# Problem requirements
Word for word, repeat each of the records below.

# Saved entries
************
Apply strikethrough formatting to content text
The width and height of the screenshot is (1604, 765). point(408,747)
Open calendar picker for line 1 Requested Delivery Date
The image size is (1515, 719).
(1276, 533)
************
# Solution to the problem
Apply strikethrough formatting to content text
The width and height of the screenshot is (1604, 765). point(408,747)
Open calendar picker for line 1 Requested Delivery Date
The image size is (1515, 719).
(1276, 533)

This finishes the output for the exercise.